Creating an Agent Platform resource identifier
Copy as MarkdownTo use Agent Platform services like Memory Bank, and Sessions from other environments, you need to first create a resource that is currently known as an “agent engine”.
Note: if you are familiar with the Python ADK libraries, you can follow these instructions instead, to create an instance via the SDK.
Here’s a single API call to create a resource identifier that you can use right away:
# 1. Set your variables
PROJECT_ID=$(gcloud config get-value project)
LOCATION="us-west1" # Replace with your target region
RESOURCE_DISPLAY_NAME="My Memory Bank"
# 2. Execute the REST API request
curl -X POST \
-H "Authorization: Bearer $(gcloud auth print-access-token)" \
-H "Content-Type: application/json" \
"https://${LOCATION}-aiplatform.googleapis.com/v1/projects/${PROJECT_ID}/locations/${LOCATION}/reasoningEngines" \
-d "{
\"displayName\": \"${RESOURCE_DISPLAY_NAME}\"
}"
The creation returns immediately with an operation id, and executes async, you can query the API with the operation, or look up the Deployments UI to get the resource.

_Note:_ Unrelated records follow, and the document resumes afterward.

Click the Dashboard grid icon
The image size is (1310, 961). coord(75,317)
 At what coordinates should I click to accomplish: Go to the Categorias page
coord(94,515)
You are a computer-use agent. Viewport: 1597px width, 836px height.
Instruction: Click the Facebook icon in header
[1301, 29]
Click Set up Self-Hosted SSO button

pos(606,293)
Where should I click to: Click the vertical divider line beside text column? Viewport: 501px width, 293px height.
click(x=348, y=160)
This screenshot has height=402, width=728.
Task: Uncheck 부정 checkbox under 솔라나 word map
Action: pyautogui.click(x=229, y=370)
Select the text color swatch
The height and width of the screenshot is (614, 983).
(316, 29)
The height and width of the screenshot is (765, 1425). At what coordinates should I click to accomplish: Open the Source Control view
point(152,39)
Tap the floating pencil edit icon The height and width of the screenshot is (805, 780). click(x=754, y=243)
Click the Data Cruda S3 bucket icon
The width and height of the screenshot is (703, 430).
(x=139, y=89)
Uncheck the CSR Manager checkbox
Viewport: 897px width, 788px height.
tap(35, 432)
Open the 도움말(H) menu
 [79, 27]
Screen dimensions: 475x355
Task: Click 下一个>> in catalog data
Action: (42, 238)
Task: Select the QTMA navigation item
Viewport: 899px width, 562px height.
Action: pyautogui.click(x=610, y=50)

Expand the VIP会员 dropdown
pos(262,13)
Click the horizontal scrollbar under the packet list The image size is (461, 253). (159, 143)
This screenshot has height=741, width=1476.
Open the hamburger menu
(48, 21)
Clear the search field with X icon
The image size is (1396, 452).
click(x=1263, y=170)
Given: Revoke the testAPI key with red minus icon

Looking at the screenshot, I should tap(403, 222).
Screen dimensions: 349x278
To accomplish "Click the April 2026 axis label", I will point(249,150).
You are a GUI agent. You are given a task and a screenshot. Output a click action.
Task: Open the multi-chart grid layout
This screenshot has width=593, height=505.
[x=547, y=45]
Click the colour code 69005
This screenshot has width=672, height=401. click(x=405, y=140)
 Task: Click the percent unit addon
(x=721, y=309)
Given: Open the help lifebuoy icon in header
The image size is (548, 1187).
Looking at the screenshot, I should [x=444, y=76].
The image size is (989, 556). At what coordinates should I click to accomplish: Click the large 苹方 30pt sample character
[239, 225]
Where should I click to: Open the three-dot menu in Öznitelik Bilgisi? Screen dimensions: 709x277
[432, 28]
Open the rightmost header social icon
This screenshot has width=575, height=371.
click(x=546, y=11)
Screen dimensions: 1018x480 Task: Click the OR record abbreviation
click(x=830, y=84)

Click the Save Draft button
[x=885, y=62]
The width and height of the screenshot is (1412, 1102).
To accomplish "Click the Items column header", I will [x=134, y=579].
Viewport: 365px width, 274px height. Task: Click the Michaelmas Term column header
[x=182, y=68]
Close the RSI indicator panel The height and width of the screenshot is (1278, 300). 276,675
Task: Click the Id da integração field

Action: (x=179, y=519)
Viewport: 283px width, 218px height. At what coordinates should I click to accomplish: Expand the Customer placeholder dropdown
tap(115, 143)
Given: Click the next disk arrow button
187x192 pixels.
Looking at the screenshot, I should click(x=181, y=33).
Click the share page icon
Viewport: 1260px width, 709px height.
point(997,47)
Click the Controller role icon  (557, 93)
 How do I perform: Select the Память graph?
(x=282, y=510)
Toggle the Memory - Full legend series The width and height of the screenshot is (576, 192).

For a more robust script, let’s wrap this creation call, wait for the resource to be created and write a test memory:
# 1. Set your variables
PROJECT_ID=$(gcloud config get-value project)
LOCATION="us-west1" # Replace with your target region
RESOURCE_DISPLAY_NAME="My Memory Bank"
# 2. Build the request payload
SETTINGS="{
\"displayName\": \"${RESOURCE_DISPLAY_NAME}\"
}"
# 3. Execute the REST API request, capturing the response body
RESPONSE=$(curl -s -X POST \
-H "Authorization: Bearer $(gcloud auth print-access-token)" \
-H "Content-Type: application/json" \
"https://${LOCATION}-aiplatform.googleapis.com/v1/projects/${PROJECT_ID}/locations/${LOCATION}/reasoningEngines" \
-d "${SETTINGS}")
# 4. Check for errors in the response
if [ -z "$RESPONSE" ]; then
echo "Error: empty response from API" >&2
exit 1
fi
if echo "$RESPONSE" | grep -q '"error"'; then
echo "Error: API request failed" >&2
echo "$RESPONSE" >&2
exit 1
fi
# 5. Parse the "name" field from the response
NAME=$(echo "$RESPONSE" | jq -r '.name')
if [ -z "$NAME" ] || [ "$NAME" = "null" ]; then
echo "Error: could not parse 'name' from response" >&2
echo "$RESPONSE" >&2
exit 1
fi
echo "Operation name: $NAME"
# 6. Derive the engine resource name from the operation name
ENGINE_NAME="${NAME%/operations/*}"
# 6b. Wait for the create operation to complete (engine is provisioned async)
echo "Waiting for engine to be created..."
until [ "$(curl -s \
-H "Authorization: Bearer $(gcloud auth print-access-token)" \
"https://${LOCATION}-aiplatform.googleapis.com/v1/${NAME}" | jq -r '.done')" = "true" ]; do
sleep 5
done
echo "Engine ready: $ENGINE_NAME"
echo
echo "Add these env variables to your deployment:"
echo "SESSION_SERVICE_URI=agentengine://${ENGINE_NAME}"
echo "MEMORY_SERVICE_URI=agentengine://${ENGINE_NAME}"
echo
As a follow-on, we can create an example memory and session to test (and have it show in the UI):
# 7. Create a memory under the engine
echo "Creating a test memory"
MEMORY="{
\"fact\": \"My first memory.\",
\"scope\": {\"placeholder\": \"true\"}
}"
curl -s -X POST \
-H "Authorization: Bearer $(gcloud auth print-access-token)" \
-H "Content-Type: application/json" \
"https://${LOCATION}-aiplatform.googleapis.com/v1/${ENGINE_NAME}/memories" \
-d "${MEMORY}"
# 8. Create a session under the engine
echo "Creating a test session"
SESSION="{
\"userId\": \"user-123\"
}"
curl -s -X POST \
-H "Authorization: Bearer $(gcloud auth print-access-token)" \
-H "Content-Type: application/json" \
"https://${LOCATION}-aiplatform.googleapis.com/v1/${ENGINE_NAME}/sessions" \
-d "${SESSION}"
We can now use the $ENGINE_NAME resource for other environments, like GKE.